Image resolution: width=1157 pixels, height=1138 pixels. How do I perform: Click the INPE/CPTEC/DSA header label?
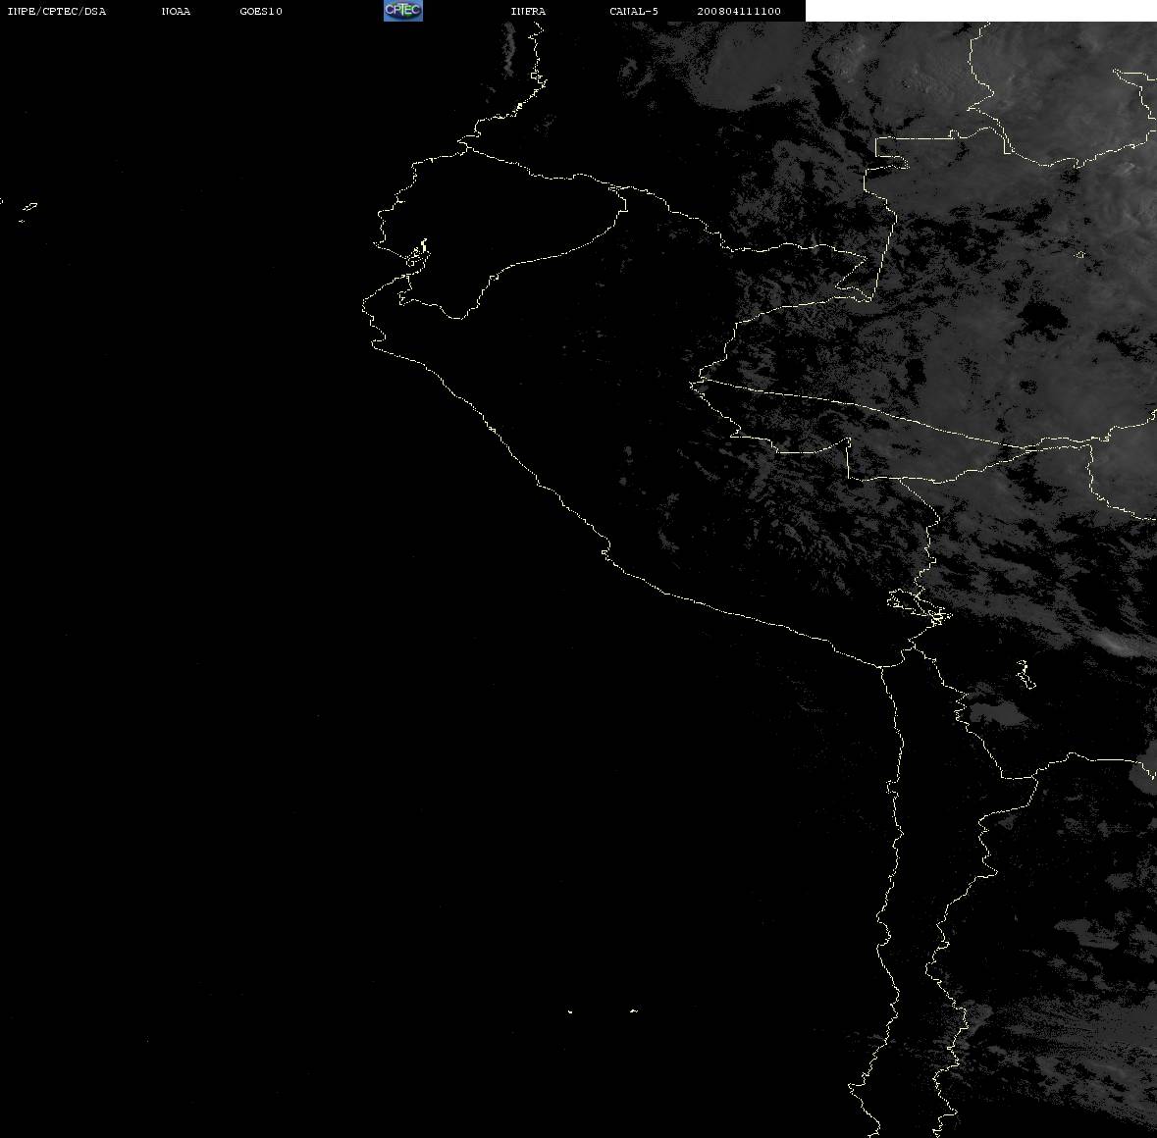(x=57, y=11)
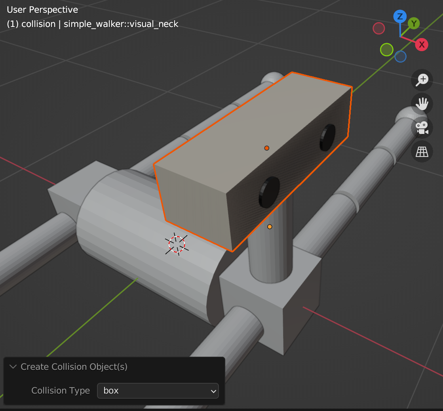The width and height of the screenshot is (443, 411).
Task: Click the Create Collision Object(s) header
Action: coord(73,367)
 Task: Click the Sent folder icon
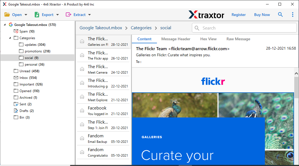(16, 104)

────────────────────────────────────────

> About this task:
Output the entries above exactly as given, but strip out the pictures.

> Solution to this task:
Image resolution: width=1157 pixels, height=1138 pixels. How do I perform: Click the INPE/CPTEC/DSA header label?
(x=57, y=11)
The width and height of the screenshot is (443, 411).
Task: Click the Create Collision Object(s) header
Action: coord(73,367)
 Task: Click the Sent folder icon
(16, 104)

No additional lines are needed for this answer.